§ **Quellenauszug**

┄┄┄┄┄┄┄┄┄┄┄┄┄┄┄┄┄┄┄┄

Was macht die Kirche zur Kirche?

Sakrale Architektur in Islam und Christentum

Österreich garantiert den staatlich anerkannten Kirchen und Religionsgemeinschaften die freie Ausübung ihres Bekenntnisses. Kirchen gehören zum Ortsbild, wenn es sich aber um den Bau neuer Gebetsräume und Moscheen handelt, gehen die Wogen der Emotionen hoch.

Die sakrale Architektur im Christentum ist vielfältig und hat sich im Lauf der Jahrhunderte immer wieder verändert. Ursprung der christlichen Kirchen sind nicht die klassischen Tempel, die heiligen Bauten der Antike, sondern die Basiliken, ehemalige Mehrzweckräume, die auch als Markthalle, als Gerichts- und Begegnungsräume verwendet wurden, erläutert Pater Gustav Schörghofer. Er ist Kirchenrektor der Jesuitenkirche in Wien.

Bevor er in den Jesuitenorden eintrat, studierte Schörghofer Kunstgeschichte und klassische Archäologie in Salzburg. "Dieser basilikale Typ mit seinem Langhaus und den Seitenschiffen ist wie der Name vorherrschend geblieben", sagt Pater Georg Schörghofer. Wichtig sei auch bei der sakralen christlichen Architektur die Ausrichtung, und zwar nach Osten, hin zur aufgehenden Sonne, einem Symbol Jesu Christi. Ihm zugewandt und mit dem Rücken zu den Gläubigen feierten die katholischen Priester viele Jahrhunderte lang die Heilige Messe.

Neue Form in alten Hüllen

Beim Zweiten Vatikanischen Konzil in den Jahren zwischen 1962 und 1965 kam es auch zu einer tiefgreifenden Neuordnung der Liturgie. Der Volksaltar wurde eingeführt, das Latein durch die jeweilige Landessprache ersetzt. "Die "neue Form" der Gottesdienste wird also jetzt in "alten Hüllen" gefeiert, und das ist eine große Herausforderung", sagt Pater Schörghofer.

┄┄┄┄┄┄┄┄┄┄┄┄┄┄┄┄┄┄┄┄

§ **Gespeicherte Einträge**
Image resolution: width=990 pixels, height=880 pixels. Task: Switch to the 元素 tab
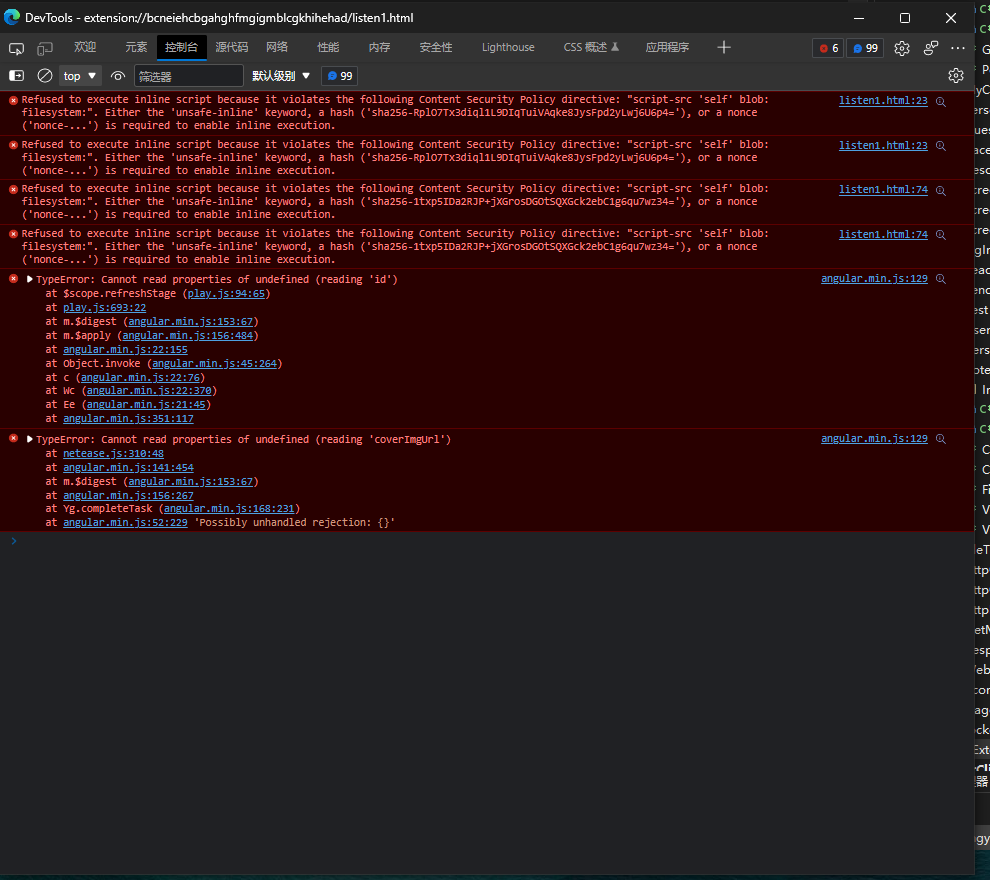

┄┄┄┄┄┄┄┄┄┄┄┄┄┄┄┄┄┄┄┄

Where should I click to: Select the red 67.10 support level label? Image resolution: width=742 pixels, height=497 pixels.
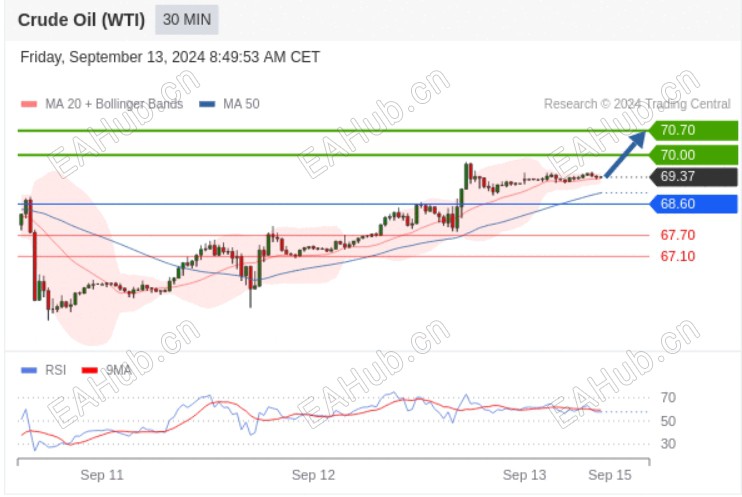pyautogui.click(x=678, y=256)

┄┄┄┄┄┄┄┄┄┄┄┄┄┄┄┄┄┄┄┄

§ **Ziel**
Schreib aus dem Text über sakrale Architektur die Stelle von „Was macht die“ bis „Jesuitenkirche in Wien.“ wortgetreu ab. Die Einträge sind eigenständiges Material und gehören nicht zum Text.

§ **Erledigte Übung**
Was macht die Kirche zur Kirche?

Sakrale Architektur in Islam und Christentum

Österreich garantiert den staatlich anerkannten Kirchen und Religionsgemeinschaften die freie Ausübung ihres Bekenntnisses. Kirchen gehören zum Ortsbild, wenn es sich aber um den Bau neuer Gebetsräume und Moscheen handelt, gehen die Wogen der Emotionen hoch.

Die sakrale Architektur im Christentum ist vielfältig und hat sich im Lauf der Jahrhunderte immer wieder verändert. Ursprung der christlichen Kirchen sind nicht die klassischen Tempel, die heiligen Bauten der Antike, sondern die Basiliken, ehemalige Mehrzweckräume, die auch als Markthalle, als Gerichts- und Begegnungsräume verwendet wurden, erläutert Pater Gustav Schörghofer. Er ist Kirchenrektor der Jesuitenkirche in Wien.